Un sujet qui, assure la nouvelle ministre de la culture, lui parle. « La culture française, c’est quoi ? C’est l’artisan. L’artisanat, c’est un facteur d’intégration et de discussion », confie-t-elle au Monde, rappelant avoir été autrefois missionnée par Nicolas Sarkozy à Limoges au chevet de la manufacture Bernardaud, qui battait de l’aile. « On avait créé les pôles d’excellence. Bernardaud nous disait : “Venez, on est en train de crever.” Ça vit aujourd’hui magnifiquement. A Cronenbourg [à Strasbourg], on a récupéré des décrocheurs qu’on a mis sur des métiers de la culture en mission locale. Les métiers d’art ne sont pas élitistes, ils irriguent la culture par le bas », affirme-t-elle, sans mentionner le plan métiers d’art porté par sa prédécesseure Rima Abdul Malak.

Depuis sa nomination, Rachida la cogneuse, Rachida l’éruptive, celle qui crucifie ses collaborateurs et dézingue les journalistes pour un mot de travers, s’applique, en public, à faire profil bas. Déplacement discret au château de Fontainebleau (Seine-et-Marne), le dimanche 14 janvier. Passage éclair improvisé, deux jours plus tard, à la soirée du Comité professionnel des galeries d’art, organisée au club Silencio des Prés, à Paris. Les galeristes, pas bégueules, font la queue pour la saluer. Elle évite, en revanche, les Biennales internationales du spectacle vivant de Nantes, où les locataires de la Rue de Valois se font parfois copieusement chahuter – Franck Riester en garde un souvenir cuisant.

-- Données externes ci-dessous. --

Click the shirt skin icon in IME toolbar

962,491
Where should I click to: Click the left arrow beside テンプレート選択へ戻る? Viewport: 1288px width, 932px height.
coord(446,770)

Un voyage en Inde dans les bagages d’Emmanuel Macron lui permet de zapper l’inauguration, le 27 janvier, du Festival international de la bande dessinée, à Angoulême. Intermittents et artistes-auteurs devront attendre avant de sortir leur carnet de doléances. Lors du déplacement d’Emmanuel Macron, le 18 janvier, aux Ateliers Médicis, à Clichy-sous-Bois (Seine-Saint-Denis), Rachida Dati se plaît à jouer les figurantes – « J’accompagne le président », répond-elle aux journalistes incrédules. Quand « le président » lui donne quinze jours pour imaginer des événements culturels gratuits pour les jeunes des quartiers au moment des Jeux olympiques, elle ne bronche pas.